START SUPPLIED DATA
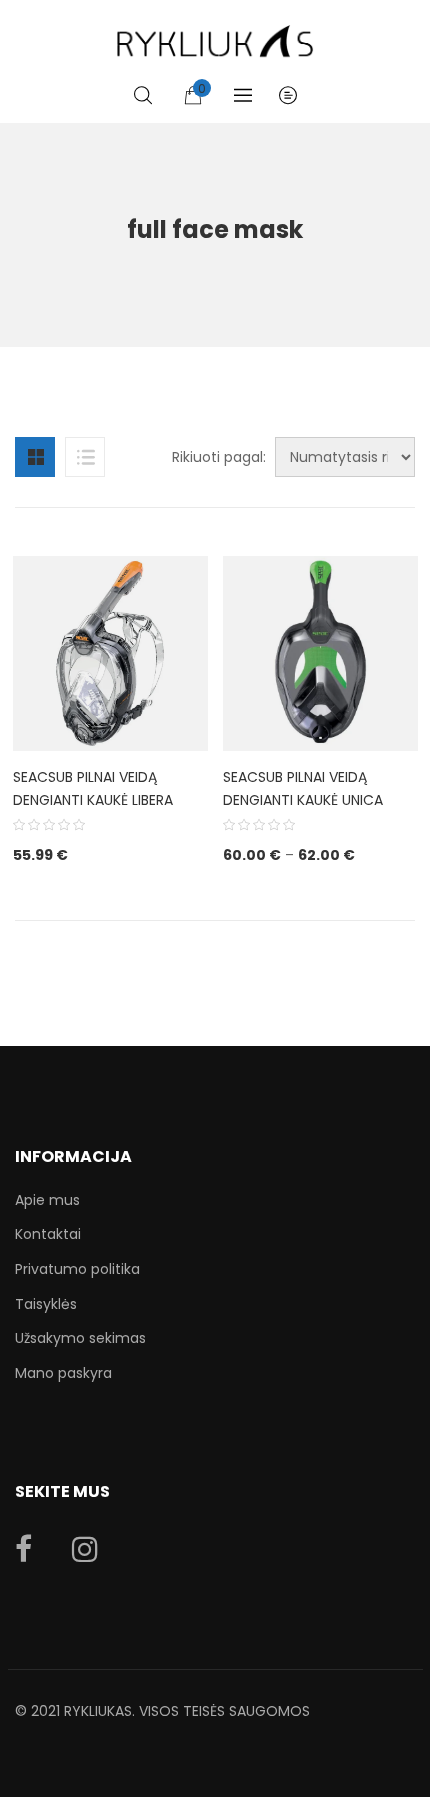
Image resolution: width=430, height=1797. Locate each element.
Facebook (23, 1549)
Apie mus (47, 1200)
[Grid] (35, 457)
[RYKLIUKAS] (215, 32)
END SUPPLIED DATA
START SUPPLIED DATA
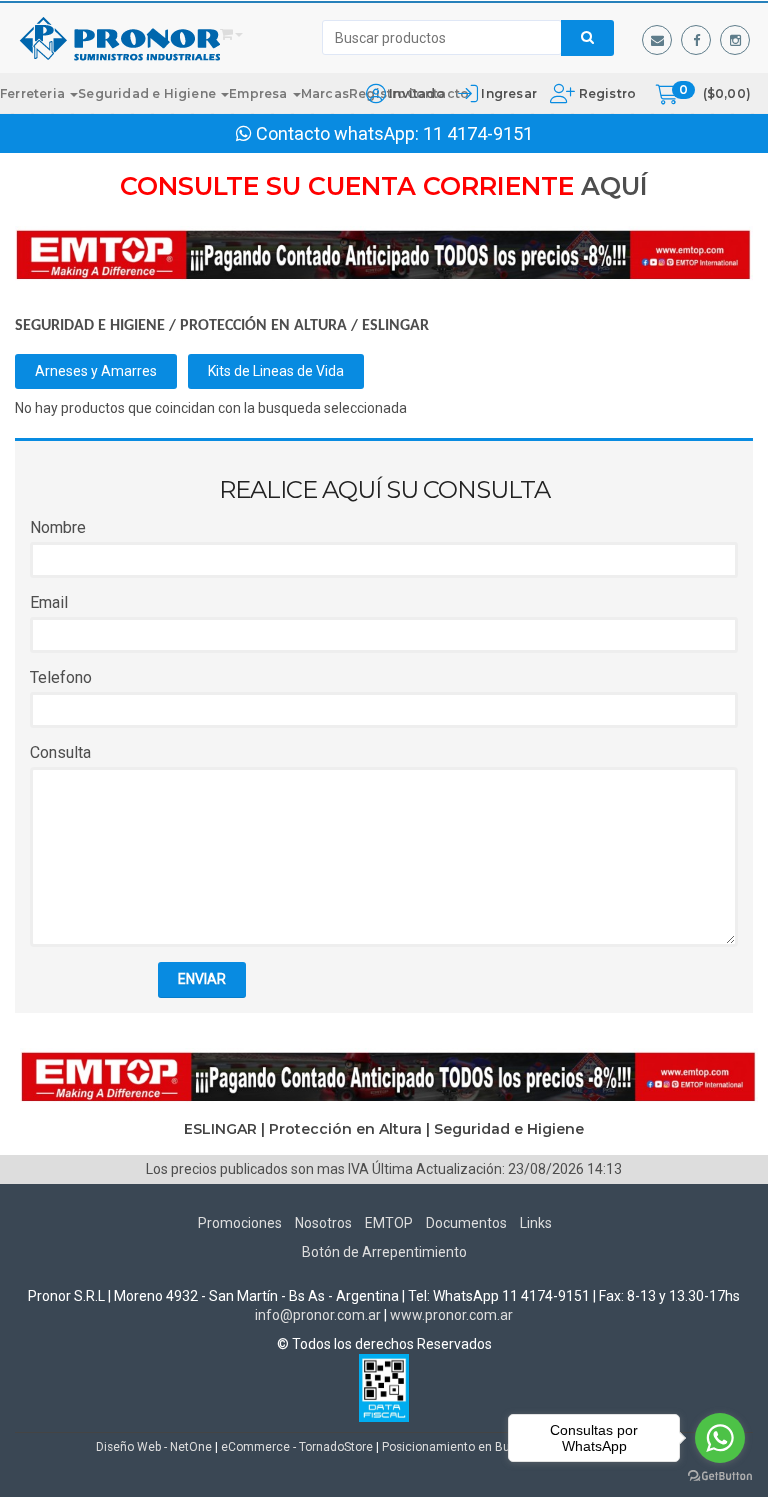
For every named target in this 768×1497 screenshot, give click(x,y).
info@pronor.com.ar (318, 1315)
END SUPPLIED DATA
Of the lines above, extract only those from the line with "Image resolution: width=430, height=1797." to the line with "[RYKLIUKAS] (215, 32)", both included, exactly as written.

Image resolution: width=430, height=1797. Locate each element.
Facebook (23, 1549)
Apie mus (47, 1200)
[Grid] (35, 457)
[RYKLIUKAS] (215, 32)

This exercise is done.